Your task:
For the data below, give again exactly the lines from the one containing "Click the Undo" through the one containing "Select the Text View radio button", both ends included, and no others.

Recorded information:

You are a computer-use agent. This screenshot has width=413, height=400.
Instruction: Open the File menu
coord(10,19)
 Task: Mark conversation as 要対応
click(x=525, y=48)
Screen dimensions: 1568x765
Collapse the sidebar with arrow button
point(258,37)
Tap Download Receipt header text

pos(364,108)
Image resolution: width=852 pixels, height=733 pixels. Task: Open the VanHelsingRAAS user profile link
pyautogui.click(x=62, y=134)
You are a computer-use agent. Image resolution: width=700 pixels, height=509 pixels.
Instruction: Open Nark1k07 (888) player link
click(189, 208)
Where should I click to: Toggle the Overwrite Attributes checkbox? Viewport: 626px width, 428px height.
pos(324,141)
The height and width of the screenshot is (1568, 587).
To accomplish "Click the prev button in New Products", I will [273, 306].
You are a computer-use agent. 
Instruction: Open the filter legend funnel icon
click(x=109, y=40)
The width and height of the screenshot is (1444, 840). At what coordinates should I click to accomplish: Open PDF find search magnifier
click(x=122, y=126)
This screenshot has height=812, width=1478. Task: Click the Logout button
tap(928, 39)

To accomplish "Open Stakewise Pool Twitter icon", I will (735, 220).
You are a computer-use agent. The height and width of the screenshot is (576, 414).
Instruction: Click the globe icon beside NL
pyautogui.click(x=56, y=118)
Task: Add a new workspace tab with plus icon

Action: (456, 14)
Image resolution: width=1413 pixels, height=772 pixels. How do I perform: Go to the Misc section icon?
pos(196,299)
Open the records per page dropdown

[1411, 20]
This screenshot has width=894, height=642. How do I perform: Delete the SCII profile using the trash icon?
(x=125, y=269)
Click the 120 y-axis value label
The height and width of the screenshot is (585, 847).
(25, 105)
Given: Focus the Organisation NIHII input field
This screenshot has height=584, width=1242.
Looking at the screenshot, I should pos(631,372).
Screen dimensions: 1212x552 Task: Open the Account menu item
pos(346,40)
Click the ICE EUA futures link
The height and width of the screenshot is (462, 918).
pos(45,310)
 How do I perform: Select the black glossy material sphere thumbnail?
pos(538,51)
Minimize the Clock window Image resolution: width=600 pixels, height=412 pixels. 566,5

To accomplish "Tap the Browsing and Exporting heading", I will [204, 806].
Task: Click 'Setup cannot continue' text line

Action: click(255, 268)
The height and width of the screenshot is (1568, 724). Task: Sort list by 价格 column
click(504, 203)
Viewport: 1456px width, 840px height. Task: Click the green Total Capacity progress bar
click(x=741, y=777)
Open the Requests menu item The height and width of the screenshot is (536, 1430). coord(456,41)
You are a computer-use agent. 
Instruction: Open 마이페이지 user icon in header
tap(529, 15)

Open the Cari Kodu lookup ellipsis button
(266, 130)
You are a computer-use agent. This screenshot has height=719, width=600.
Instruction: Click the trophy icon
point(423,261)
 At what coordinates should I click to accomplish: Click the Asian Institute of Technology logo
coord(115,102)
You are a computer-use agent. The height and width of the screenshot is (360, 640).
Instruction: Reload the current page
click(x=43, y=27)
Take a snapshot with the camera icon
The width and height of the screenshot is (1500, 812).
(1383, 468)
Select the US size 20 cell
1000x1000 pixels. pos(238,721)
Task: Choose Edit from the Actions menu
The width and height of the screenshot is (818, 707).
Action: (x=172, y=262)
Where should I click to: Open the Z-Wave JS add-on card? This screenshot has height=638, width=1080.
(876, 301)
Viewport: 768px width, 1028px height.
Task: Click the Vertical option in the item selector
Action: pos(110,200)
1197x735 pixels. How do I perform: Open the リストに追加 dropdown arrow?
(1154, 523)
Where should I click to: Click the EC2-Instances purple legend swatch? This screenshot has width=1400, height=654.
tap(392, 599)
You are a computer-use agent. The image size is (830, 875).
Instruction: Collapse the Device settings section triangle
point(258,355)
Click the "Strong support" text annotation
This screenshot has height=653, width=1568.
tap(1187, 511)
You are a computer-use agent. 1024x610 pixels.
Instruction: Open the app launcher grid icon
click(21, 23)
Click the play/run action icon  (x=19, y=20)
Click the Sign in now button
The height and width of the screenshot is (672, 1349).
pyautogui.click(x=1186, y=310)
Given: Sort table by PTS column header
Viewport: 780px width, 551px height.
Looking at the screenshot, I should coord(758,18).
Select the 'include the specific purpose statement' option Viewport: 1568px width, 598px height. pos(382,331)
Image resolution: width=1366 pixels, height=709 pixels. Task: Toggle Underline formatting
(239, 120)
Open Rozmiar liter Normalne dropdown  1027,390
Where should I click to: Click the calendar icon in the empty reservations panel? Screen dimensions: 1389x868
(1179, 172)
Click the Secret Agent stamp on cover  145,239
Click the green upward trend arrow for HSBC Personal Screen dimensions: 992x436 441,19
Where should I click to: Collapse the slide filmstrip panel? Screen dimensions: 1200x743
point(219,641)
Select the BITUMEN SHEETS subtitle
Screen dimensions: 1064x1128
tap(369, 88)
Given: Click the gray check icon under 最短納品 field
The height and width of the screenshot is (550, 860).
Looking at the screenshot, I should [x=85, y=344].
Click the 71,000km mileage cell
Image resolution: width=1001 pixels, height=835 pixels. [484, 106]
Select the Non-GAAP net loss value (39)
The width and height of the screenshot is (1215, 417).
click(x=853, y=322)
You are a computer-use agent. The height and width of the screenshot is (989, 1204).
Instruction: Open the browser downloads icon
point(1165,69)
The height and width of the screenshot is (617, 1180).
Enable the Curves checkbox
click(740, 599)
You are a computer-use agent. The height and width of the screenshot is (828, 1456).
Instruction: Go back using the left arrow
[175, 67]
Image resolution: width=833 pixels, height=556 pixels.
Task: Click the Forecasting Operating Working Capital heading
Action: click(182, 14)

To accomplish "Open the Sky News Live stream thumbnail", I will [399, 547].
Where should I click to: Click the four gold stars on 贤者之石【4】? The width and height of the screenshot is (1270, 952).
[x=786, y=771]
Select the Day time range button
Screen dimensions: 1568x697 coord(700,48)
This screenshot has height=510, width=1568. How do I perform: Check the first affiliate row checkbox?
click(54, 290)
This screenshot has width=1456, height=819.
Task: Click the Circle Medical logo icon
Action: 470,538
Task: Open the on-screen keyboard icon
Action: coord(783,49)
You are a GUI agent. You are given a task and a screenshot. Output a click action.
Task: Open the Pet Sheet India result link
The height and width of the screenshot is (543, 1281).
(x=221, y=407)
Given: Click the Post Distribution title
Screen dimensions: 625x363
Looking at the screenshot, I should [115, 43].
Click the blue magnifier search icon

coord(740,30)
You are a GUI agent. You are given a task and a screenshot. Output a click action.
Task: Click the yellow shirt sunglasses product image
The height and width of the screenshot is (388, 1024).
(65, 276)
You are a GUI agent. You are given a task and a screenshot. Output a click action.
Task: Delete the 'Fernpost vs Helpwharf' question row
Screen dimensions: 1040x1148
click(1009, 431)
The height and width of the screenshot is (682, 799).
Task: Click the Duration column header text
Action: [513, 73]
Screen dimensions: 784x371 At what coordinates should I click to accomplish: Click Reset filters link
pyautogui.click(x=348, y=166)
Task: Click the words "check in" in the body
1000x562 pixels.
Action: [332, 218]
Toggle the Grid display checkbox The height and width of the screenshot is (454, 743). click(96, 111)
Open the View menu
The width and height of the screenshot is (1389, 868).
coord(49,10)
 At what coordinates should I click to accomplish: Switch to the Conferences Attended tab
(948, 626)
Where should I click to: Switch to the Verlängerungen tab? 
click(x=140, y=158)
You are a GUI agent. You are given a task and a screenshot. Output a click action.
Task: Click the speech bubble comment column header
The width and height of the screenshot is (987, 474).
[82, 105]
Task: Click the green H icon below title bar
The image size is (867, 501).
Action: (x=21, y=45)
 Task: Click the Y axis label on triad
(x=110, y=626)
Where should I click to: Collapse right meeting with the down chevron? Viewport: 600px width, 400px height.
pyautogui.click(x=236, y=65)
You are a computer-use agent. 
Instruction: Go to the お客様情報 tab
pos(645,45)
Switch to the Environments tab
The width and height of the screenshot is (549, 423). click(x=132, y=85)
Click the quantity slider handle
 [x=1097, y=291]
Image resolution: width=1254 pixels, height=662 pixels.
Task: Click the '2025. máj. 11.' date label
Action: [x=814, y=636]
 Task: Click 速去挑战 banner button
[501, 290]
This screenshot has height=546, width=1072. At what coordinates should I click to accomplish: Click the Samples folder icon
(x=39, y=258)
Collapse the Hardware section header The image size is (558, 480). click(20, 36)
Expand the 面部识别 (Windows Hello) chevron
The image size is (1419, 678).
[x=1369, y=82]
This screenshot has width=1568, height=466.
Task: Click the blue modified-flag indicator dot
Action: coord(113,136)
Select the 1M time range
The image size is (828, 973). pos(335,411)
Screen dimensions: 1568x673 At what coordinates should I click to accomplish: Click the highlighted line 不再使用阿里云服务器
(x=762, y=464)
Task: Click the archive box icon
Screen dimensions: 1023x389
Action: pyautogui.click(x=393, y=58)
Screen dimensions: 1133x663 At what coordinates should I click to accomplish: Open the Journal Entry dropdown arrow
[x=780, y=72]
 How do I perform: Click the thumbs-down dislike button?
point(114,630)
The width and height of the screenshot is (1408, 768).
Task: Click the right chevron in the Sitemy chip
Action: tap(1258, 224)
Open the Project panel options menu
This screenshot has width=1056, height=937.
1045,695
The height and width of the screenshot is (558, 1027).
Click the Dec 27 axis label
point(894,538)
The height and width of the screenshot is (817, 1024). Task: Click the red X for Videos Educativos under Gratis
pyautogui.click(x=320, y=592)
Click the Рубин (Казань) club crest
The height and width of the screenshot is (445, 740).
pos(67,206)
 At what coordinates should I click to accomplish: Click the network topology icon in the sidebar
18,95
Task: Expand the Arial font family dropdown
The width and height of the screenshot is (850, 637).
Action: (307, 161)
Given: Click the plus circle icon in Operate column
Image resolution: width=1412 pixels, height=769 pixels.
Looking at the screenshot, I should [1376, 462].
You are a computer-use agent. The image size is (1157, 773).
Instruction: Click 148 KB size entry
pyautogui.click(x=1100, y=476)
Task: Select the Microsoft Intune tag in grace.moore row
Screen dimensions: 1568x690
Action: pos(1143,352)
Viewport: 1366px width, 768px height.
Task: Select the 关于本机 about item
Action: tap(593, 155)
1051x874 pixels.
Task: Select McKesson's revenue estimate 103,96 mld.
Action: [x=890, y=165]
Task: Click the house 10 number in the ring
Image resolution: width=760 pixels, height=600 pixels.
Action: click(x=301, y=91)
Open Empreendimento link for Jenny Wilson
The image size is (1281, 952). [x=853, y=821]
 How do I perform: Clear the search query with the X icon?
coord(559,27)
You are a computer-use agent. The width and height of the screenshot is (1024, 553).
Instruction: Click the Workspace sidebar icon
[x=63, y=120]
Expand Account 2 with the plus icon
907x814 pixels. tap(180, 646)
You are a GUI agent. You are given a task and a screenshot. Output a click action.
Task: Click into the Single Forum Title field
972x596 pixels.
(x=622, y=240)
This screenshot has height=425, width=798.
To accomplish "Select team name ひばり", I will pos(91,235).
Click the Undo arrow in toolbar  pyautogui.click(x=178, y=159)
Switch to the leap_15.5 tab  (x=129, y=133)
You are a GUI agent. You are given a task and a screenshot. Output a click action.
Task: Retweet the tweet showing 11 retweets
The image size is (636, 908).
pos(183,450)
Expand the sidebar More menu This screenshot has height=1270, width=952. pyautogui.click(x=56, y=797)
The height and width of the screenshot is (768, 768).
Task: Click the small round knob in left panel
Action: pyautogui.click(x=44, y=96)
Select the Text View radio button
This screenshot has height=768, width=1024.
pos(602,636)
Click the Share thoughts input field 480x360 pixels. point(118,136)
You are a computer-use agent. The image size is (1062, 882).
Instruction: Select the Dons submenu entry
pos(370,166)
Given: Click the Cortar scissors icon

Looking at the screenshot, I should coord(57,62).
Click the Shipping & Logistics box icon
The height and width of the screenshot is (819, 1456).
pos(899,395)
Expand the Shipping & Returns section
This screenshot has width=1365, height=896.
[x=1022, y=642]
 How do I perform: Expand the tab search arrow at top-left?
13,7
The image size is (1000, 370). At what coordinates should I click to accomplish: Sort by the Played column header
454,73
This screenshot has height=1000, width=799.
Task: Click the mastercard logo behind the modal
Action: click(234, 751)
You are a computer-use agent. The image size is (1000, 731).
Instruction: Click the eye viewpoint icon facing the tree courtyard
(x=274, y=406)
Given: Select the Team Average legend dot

Task response:
Click the Undo arrow in toolbar  pyautogui.click(x=178, y=159)
Switch to the leap_15.5 tab  (x=129, y=133)
You are a GUI agent. You are given a task and a screenshot. Output a click action.
Task: Retweet the tweet showing 11 retweets
The image size is (636, 908).
pos(183,450)
Expand the sidebar More menu This screenshot has height=1270, width=952. pyautogui.click(x=56, y=797)
The height and width of the screenshot is (768, 768).
Task: Click the small round knob in left panel
Action: pyautogui.click(x=44, y=96)
Select the Text View radio button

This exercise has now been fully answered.